# START OF Supplied records
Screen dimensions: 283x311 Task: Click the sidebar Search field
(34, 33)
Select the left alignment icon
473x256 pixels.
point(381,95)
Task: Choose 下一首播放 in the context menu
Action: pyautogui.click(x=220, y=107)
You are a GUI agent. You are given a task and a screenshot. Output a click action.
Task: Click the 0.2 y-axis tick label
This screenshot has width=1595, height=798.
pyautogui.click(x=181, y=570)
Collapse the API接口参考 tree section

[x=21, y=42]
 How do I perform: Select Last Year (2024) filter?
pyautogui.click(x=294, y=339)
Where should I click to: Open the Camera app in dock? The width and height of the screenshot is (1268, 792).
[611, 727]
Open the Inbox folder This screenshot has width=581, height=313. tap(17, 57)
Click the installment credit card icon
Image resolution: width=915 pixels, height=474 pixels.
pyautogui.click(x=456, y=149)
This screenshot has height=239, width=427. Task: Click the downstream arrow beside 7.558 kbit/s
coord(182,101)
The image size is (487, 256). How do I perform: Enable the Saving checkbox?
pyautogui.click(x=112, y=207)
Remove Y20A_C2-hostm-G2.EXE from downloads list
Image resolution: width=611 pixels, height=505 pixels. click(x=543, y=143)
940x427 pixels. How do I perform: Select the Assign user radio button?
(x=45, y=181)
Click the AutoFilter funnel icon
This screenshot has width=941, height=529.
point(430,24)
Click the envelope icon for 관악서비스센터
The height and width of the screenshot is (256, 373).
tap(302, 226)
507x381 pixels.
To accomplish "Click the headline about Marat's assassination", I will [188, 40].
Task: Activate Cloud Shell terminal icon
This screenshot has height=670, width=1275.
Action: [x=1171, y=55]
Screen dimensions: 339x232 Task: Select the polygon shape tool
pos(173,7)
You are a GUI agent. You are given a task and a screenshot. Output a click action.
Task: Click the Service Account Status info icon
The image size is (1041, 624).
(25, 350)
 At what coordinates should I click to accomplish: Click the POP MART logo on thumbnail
# END OF Supplied records
> **Exercise**: Write out the lines again without any change. Begin at the line that contains "Screen dimensions: 339x232" and stop after the final line.

> **Correct response**:
Screen dimensions: 339x232 Task: Select the polygon shape tool
pos(173,7)
You are a GUI agent. You are given a task and a screenshot. Output a click action.
Task: Click the Service Account Status info icon
The image size is (1041, 624).
(25, 350)
 At what coordinates should I click to accomplish: Click the POP MART logo on thumbnail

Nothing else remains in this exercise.